Lot Essay
Modulated with forceful use of black chalk in combination with subtle white highlights, this ‘remarkably beautiful drawing’ (Ward Neilson, op. cit.) is a study for the fresco Christ before Caiaphas in the Cappella della Flagellazione on the Sacro Monte di Varese (Fig. 1). The construction of the chapel, the seventh of fourteen along the Sacred Way leading to the cloister of Monache Romite Ambrosiane on the Sacro Monte, began in 1606. The construction was commissioned by the brothers Francesco and Girolamo Litta to honour their sister who was a nun in the cloister. It was not until September 1608, however, that Morazzone began working on the frescoes which he finished in the summer of the following year (see Stoppa, op. cit., p. 191). The centre of the chapel features an exceptional life-size terracotta group by Martino Retti di Viganello showing the flagellation of Christ which is surrounded by Morazzone’s frescoes, now partly damaged, showing Christ before Caiaphas, Ecce Homo, and Christ being taken to his flagellation (see Stoppa, ibid., figs. 19i, 19j and 19k).
Morazzone took great care in preparing the frescoes, as evident from by his studies for them. He laid out the composition for Christ before Caiaphas in a drawing, also executed in black chalk and white heightening on blue paper but smaller than the present sheet, now in the Biblioteca Ambrosiana, Milan (inv. 1415; see ibid., fig. 19n). In the present drawing, Morazzone studied the gestures, posture and drapery of the figures in further detail. Caiaphas is shown with his legs in a different posture from that in the fresco which could indicate that it was made before the Ambrosiana drawing, in which the figure corresponds more closely with the fresco. In the centre and upper right the figures surrounding Caiaphas in the fresco are studied and at far right the elongated, almost Tintorettesque, figure of Christ appears with a loosely indicated halo.
The drawing ranks among the most refined, powerful and expressive surviving sheets by the artist. Morazzone’s figures float gracefully on the page, the surrounding spaces indicated by rapid hatching. Further studies for the frescoes in the Cappella della Flagellazione are in the Biblioteca Ambrosiana, Milan (for Christ being taken to his flagellation; inv. 1411; see ibid., fig. 19p), the State Hermitage Museum, Saint Petersburg (for Ecce Homo; inv. 7201; ibid; fig. 19o) and in the Louvre, Paris (also for Ecce Homo; inv. 14167; see ibid., fig. 19q). The latter drawing is particularly close in quality, approach and execution to the present sheet. Stoppa lists a further six drawings with doubtful attributions that relate to the frescoes, one of them to Christ before Caiaphas (ibid., p. 195, fig. 19r).
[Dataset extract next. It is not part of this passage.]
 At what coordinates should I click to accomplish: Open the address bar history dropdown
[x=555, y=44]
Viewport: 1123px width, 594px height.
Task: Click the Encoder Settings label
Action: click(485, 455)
While the present drawing does not bear the blind stamp of the Litta-Visconti Arese family, the fact it was owned by Umberto Osio, who owned a large part of the Litta-Visconti-Arese collection, does suggest that the drawing was part of that collection. It is not unlikely that the drawing found its way, possibly with other studies for the frescoes, to the brothers who commissioned them. As Robert Landolt has suggested (in his typescript catalogue), the number on the verso could have been that from a member of the Litta-Visconti-Arese family and indeed, one wonders whether the attribution or numbers on the recto could have been applied by a family member too (a similar, early attribution can be found on the sheet in the Louvre discussed above). Another drawing by Morazzone from this collection was sold in the 1969 sale (A draped figure seen from behind, lot 103).
Fig. 1. Pier Francesco Mazzucchelli, Il Morazzone, Christ before Caiaphas, fresco, Cappella della Flagellazione, Sacro Monte di Varese.